* Passage given:
>> START
# 15 months of extreme feelings



## teachgrl (Sep 7, 2012)

My ex and I decided to divorce 15 months ago and my emotions have been all over the place. We were separated by location for 2 years before that, but the last 15 months have been CRAZY!! I thought that I was ready to date because of the long separation prior to our decision, but I wasn't. 

I have decided to work on myself before I can commit to someone else, what a great feeling to put yourself first. I haven't done that in a long time. The catalyst was having someone just be amazingly cruel to me today, she pointed out all of my flaws (which I am well aware of and have never denied, I am overweight and I have dated too soon, etc...) but what her cruelty did to me was make me realize that I am a good person. I wasn't cruel back, I said nothing. I had some really good comebacks in my head too, and I wanted to point out that her rant had many errors in it, but instead I saw her insecurities and need to hurt me as just that. I do owe her a HUGE thank you though because she helped me to see that my good traits far outweigh (haha) my flaws. I am more ready than ever before to welcome the present and the future. My future looks very bright. 

Wish me luck and good wishes that I stay on the me track.


----------



## cloudwithleggs (Oct 13, 2011)

we all have flaws and it really does matter how we are inside, what is the point of a physically beautiful person, if they're dire on the inside.

As for the dating to soon, **** we all make mistakes, i'm great at them, mistakes that is.

And no one has the right to be judgemental over you ever.


----------



## Jellybeans (Mar 8, 2011)

Whoever went off on you--you don't need people like tat in your life (that chick).

It's always a good think to work on yourself and spend time alone after a major break up like a separation/divorce. 

Find out what things you contributed to the problems in the marriage and what your ex did so you don't revisit those things again the future.


----------



## dumpedandhappy (Aug 17, 2012)
>> END
* Requirements:
(a) Duplicate the part of the divorce forum thread from "we all have" up to and including "mistakes that is.".
(b) Write the next part of the forum thread about recovering from divorce, starting after the last line shown.

* Supplied information:
>> START
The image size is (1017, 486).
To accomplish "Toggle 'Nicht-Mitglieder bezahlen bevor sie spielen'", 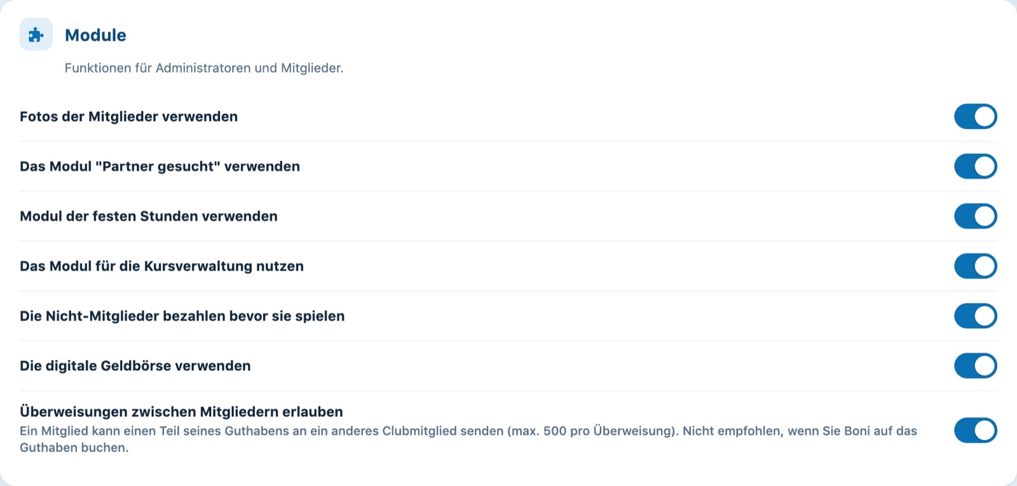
>> END
>> START
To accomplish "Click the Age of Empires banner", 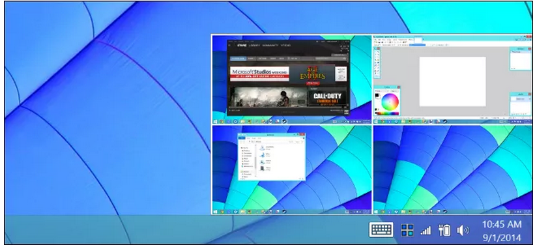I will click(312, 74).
>> END
* Results by task:
(a)
we all have flaws and it really does matter how we are inside, what is the point of a physically beautiful person, if they're dire on the inside.

As for the dating to soon, **** we all make mistakes, i'm great at them, mistakes that is.

(b)
cloudwithleggs said:


> we all have flaws and it really does matter how we are inside, what is the point of a physically beautiful person, if they're dire on the inside.
> 
> As for the dating to soon, **** we all make mistakes, i'm great at them, mistakes that is.
> 
> And no one has the right to be judgemental over you ever.


Agree 100%! Nobody is perfect..that's what Photoshop is for!!
Mistakes=experience, whithout mistakes a good portion of us wouldn't exist!!
Only God can judge. And I will bet: you know where you stand with Him?


----------



## teachgrl (Sep 7, 2012)

Thank you so much for the kind words. I do know where I stand with Him. We do all have flaws and I do think it is important to be aware of them and work on them, I just don't think it should ever be thrown in your face


----------



## happytogether (Sep 8, 2012)

It is always a good thing to work on one's self after a relationship ends. I took several years after my divorce to do a "relationship autopsy". Sometimes it is hard to be self-critical but it IS necessary. If I had not taken the time to heal from the wounds of my divorce, I don't think I would now be in such a happy and loving relationship now.

Nobody has the right to judge you. But I have found in life that most people do not come unhinged without some provocation. When things like this happen, one should reflect on what part they had in the situation. You cannot change other people, you can only change yourself. If the person who did this is just “crazy”, then the best you can do is distance yourself from them.

Reading some of your other posts, you say you have made some bad choices and have some regrets:

Some of the damage from childhood surfaced and I felt so beyond betrayed that I behaved very poorly. I contacted his girlfriend and told her, then my pain caused me to continue to make bad choices. I knew then and now that what I was doing was wrong, but I felt so betrayed that I momentarily snapped. (There was and is more to it, but I don't feel like getting into those 2 reasons right now, I am trying to figure it out)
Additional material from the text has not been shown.